* Requirements *
Write what comes next in the Utah Court of Appeals opinion on the Westmont Mirador rental dispute, starting right after its last sentence.

* start Source excerpt *

Westmont Mirador LLC v. Shurtliff

Decision Date07 August 2014
Docket NumberNo. 20130213–CA.,20130213–CA.
Citation766 Utah Adv. Rep. 19,333 P.3d 369
CourtUtah Court of Appeals
PartiesWESTMONT MIRADOR LLC, Plaintiff, Appellant, and Cross-appellee, v. Matthew SHURTLIFF, Whitney Shurtliff, and Sydnie Shurtliff, Defendants, Appellees, and Cross-appellants.

OPINION TEXT STARTS HERE

Charles A. Schultz, Attorney for Appellant and Cross-appellee.

Dwayne A. Vance, Attorney for Appellees and Cross-appellants.

Senior Judge PAMELA T. GREENWOOD authored this Opinion, in which Judge GREGORY K. ORME and Senior Judge RUSSELL W. BENCH concurred.1

Opinion

GREENWOOD, Senior Judge:

¶ 1 Westmont Mirador LLC (Westmont), Matthew and Whitney Shurtliff (the Shurtliffs), and Sydnie Shurtliff (Sydnie) raise several arguments on appeal arising from the trial court's decision on a disputed residential rental agreement. We affirm.

BACKGROUND

¶ 2 The Shurtliffs, as renters, signed a uniform residential rental agreement with Westmont, as landlord, on August 6, 2009, that expired by its own terms on August 31, 2010 (the August agreement). In conjunction with the August agreement, the Shurtliffs paid Westmont a $300 deposit, $150 of which was nonrefundable. They paid Westmont an additional $200 nonrefundable pet fee on October 19, 2009, when they got a dog. The Shurtliffs paid rent through August 31, 2010, and moved out sometime before that date.

¶ 3 Westmont filed a lawsuit against the Shurtliffs and Sydnie, in her capacity as the Shurtliffs' guarantor, based on its contention that the Shurtliffs signed a new uniform residential rental agreement on October 19, 2009, when they submitted their $200 pet fee, and that the October agreement extended the term of their lease through November 30, 2010 (the October agreement). Westmont produced a document that it claims is a copy of the October agreement, bearing the Shurtliffs' signatures. The Shurtliffs denied ever signing this agreement and disavowed the authenticity of the signatures on the document.

¶ 4 Westmont's claims against the Shurtliffs totaled $1,212.14 for breach of the October agreement. It sought reimbursement for $181.92 in lost rent, $650 for repayment of a rent special that the Shurtliffs' breach disqualified them for, $150 for the cost of re-renting the unit, $300 for damages to the unit, and $80.22 for unpaid utilities, minus the $150 refundable portion of the Shurtliffs' initial security deposit.

* end Source excerpt *
* start Supplied data *

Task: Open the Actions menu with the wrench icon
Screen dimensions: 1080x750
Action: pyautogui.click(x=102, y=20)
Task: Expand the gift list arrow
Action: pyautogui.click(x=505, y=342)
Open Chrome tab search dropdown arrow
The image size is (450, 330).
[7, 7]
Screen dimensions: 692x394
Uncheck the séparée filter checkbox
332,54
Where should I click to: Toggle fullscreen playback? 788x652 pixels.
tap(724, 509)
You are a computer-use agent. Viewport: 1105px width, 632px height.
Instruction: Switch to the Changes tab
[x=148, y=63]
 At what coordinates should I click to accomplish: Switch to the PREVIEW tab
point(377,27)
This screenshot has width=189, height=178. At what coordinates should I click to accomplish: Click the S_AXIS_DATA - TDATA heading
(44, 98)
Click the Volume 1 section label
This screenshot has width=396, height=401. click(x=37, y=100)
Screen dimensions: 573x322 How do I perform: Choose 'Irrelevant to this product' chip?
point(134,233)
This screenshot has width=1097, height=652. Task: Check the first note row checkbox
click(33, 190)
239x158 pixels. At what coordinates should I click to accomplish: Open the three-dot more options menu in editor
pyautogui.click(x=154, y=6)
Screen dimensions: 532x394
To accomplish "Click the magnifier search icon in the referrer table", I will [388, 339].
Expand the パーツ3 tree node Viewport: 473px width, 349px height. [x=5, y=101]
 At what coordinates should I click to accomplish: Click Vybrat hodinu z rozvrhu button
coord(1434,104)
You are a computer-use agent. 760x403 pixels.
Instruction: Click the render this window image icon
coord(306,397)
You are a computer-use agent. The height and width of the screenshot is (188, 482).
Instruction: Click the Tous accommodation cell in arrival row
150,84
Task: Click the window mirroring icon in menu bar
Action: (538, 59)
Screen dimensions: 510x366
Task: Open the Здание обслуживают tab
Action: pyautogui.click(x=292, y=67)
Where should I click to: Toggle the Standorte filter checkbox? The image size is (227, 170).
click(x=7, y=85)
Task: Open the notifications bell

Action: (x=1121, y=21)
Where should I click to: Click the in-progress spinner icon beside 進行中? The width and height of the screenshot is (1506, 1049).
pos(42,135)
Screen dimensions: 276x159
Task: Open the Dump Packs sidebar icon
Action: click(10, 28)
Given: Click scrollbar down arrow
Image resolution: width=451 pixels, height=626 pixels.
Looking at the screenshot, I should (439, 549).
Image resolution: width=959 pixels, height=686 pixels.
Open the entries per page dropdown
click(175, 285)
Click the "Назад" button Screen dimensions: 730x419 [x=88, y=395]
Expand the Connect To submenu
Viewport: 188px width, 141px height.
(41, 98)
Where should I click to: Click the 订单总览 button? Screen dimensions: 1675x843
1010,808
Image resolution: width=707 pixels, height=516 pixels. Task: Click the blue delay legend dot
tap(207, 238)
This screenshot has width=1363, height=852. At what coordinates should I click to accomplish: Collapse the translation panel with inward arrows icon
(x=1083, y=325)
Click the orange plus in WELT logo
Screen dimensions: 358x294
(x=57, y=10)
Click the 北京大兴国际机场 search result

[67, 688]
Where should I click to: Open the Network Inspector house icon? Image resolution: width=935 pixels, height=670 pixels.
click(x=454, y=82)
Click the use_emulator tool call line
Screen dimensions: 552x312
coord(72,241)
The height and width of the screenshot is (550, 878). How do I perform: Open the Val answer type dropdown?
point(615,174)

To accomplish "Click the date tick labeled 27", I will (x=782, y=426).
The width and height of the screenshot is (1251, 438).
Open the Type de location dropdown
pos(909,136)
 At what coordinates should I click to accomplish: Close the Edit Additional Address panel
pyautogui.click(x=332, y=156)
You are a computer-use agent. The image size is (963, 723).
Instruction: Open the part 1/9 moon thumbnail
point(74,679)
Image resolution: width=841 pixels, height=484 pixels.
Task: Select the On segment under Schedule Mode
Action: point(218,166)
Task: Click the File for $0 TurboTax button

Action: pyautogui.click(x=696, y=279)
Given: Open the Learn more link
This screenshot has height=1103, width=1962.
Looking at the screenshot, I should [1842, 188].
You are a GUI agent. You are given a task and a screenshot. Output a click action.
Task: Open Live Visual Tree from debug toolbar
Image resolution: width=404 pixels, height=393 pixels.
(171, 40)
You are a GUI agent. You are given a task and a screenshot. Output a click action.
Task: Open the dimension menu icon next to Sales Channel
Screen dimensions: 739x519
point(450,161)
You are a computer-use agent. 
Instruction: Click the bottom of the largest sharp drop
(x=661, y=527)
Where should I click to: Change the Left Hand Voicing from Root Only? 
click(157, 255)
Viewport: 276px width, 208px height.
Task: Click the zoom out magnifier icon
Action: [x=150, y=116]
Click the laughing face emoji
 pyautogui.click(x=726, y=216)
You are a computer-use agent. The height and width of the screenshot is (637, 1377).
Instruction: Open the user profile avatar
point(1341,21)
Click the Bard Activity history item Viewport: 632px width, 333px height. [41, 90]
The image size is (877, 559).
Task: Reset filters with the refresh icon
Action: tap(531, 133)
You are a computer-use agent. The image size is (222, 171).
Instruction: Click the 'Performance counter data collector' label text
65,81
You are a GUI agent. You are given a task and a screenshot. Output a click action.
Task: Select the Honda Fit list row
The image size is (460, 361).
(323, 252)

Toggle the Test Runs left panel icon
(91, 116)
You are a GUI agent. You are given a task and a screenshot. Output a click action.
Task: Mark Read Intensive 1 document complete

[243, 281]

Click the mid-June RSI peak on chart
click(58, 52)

* end Supplied data *

* Reply *
¶ 5 The trial court made “no finding as to whether or not the October [agreement] was a forgery or a valid contract” but noted “that there is no evidence that Westmont, or [anyone] representing Westmont either forged the October [agreement], or had any motivation to do so.” At the same time, the court declined to find that the Shurtliffs signed the October agreement and denied Westmont's claims for damages based on a breach of the October agreement. The court adjudicated the rights of the parties with reference to the August agreement and awarded Westmont $300 for damages done to the unit during the Shurtliffs' tenancy, $80.22 for the unpaid utilities, and $160 for costs incurred in litigating the case. The trial court applied the $150 refundable portion of the Shurtliffs' security deposit toward the judgment, bringing the total judgment to $390.22. The trial court recognized that the August agreement “specifically provides for the award of attorneys fees to the prevailing party but declined to award any based on its determination that [n]either side prevailed completely.” Westmont appeals the trial court's ruling, and the Shurtliffs and Sydnie cross-appeal.

ISSUES AND STANDARDS OF REVIEW

¶ 6 Westmont, the Shurtliffs, and Sydnie challenge the trial court's refusal to award attorney fees, each asserting a claim for attorney fees under the August agreement as the prevailing party. A trial court's determination of which party, if any, is the prevailing party entitled to attorney fees under a contract “is a decision left to the sound discretion of the trial court and reviewed for an abuse of discretion.” Giles v. Mineral Res. Int'l, Inc., 2014 UT App 37, ¶ 9, 320 P.3d 684 (citation and internal quotation marks omitted); see also Neff v. Neff, 2011 UT 6, ¶ 48, 247 P.3d 380.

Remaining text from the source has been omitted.